Ten Fish That Make You Want to Stay Out of the Water

goliath-fishfrilled-fish

A shark trolling the Pacific for legs hanging off surfboards doesn’t sound quite as bad after checking out this post on Angling Masters. Fortunately most of these fish were pulled out of remote areas, and the frilled shark was actually thought to be extinct until one was caught off the coast of Japan. Lamprey Eels certainly deserve to be on the list, and their prevalence in the Great Lakes is bad news for freshwater surfers. A lamprey attached to your face is the price they pay for those uncrowded breaks—while, that and arctic water temperatures. 

-rockythompson


RED LS2 Impact Vest

red-ls2-vest

It’s like a suburban bulletproof vest.
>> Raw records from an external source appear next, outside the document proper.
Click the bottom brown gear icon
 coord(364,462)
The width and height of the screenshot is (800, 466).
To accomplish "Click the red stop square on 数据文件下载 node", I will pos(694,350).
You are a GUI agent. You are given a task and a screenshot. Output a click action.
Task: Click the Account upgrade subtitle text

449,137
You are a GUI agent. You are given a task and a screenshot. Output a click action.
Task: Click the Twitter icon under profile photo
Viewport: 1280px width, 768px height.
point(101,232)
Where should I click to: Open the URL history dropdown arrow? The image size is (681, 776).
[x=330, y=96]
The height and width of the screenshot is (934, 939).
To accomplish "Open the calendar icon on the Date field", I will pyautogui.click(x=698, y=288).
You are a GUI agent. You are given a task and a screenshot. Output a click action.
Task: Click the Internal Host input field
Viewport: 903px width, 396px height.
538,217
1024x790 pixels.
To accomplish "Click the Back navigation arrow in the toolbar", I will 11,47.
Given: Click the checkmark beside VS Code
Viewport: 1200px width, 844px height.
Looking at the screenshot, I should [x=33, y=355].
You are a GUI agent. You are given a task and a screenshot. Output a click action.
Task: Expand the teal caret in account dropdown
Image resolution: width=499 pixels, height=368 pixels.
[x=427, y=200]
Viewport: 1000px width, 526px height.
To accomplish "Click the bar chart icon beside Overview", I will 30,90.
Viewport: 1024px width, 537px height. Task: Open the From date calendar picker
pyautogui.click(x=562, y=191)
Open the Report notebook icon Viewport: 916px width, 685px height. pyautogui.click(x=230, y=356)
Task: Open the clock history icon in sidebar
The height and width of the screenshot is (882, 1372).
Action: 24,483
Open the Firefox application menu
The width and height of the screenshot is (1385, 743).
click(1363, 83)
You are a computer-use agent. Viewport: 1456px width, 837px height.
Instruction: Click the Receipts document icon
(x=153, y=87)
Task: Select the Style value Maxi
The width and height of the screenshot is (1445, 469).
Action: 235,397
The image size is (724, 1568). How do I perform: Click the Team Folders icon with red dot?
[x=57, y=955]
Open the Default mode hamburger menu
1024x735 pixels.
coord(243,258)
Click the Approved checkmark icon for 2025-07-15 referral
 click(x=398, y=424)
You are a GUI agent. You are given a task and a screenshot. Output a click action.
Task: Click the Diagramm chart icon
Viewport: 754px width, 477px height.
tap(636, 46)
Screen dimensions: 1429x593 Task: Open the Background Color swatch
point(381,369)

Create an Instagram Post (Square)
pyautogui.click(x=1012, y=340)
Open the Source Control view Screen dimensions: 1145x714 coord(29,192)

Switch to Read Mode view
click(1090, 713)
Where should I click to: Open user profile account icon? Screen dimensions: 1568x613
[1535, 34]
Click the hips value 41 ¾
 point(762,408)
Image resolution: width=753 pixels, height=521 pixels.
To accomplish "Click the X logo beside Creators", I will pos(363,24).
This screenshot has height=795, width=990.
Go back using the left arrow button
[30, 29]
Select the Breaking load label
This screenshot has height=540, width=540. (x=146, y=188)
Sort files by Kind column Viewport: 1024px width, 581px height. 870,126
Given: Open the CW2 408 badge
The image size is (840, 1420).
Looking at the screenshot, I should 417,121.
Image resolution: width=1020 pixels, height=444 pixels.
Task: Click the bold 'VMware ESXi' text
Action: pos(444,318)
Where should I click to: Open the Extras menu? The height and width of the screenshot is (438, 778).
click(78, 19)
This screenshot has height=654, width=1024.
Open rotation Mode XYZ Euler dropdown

The RED LS2 Impact Vest comes with modular protection so you can adjust the fit or pull out the spinal protection while teaching your nephew how to snowplow down the bunny hill. RED set up the fleece vest with an iPod pocket and wonderful false sense of invincibility when you pull it on. The RED LS2 Impact Vest costs $130.

-rockythompson


StuffBak Traveling System

stuff-back

This is sewing tags on your underwear for the digital age. About $20 gets you a pack of these polyester tags that attach to your clothes and identify them as yours if someone takes the time to go online and check your registration number. Then if that person who found your iPod or shirt wants to send it back to you, the StuffBak service will pay shipping for the first two years. Let me save you time and money: No one is ever going to successfully use these things. Instead of wasting your money on tags, try taking your ADD meds and holding onto something for longer than a day.

via Vagabondish

-rockythompson


Crumpler’s Regifting Day

crumpler-gift

Bring in a gift you don’t want in its original packaging and Crumpler will give you 40% off any bag in the store. They’re going to collect all the crap people don’t want and unload it to the Salvation Army. Interesting side note: My grandpa hated the Salvation Army. He bought a coat from them after WWII and found a note stitched into the lining asking the soldier who received the coat to contact the donors. He found out that the family who had donated the jacket had asked that it be given to a soldier for free, but the Salvation Army just sold it to GIs coming home with pockets full of money. But I’m sure they do a lot of good stuff, too. The Regifting Day is only happening in New York; it’s on January 5th.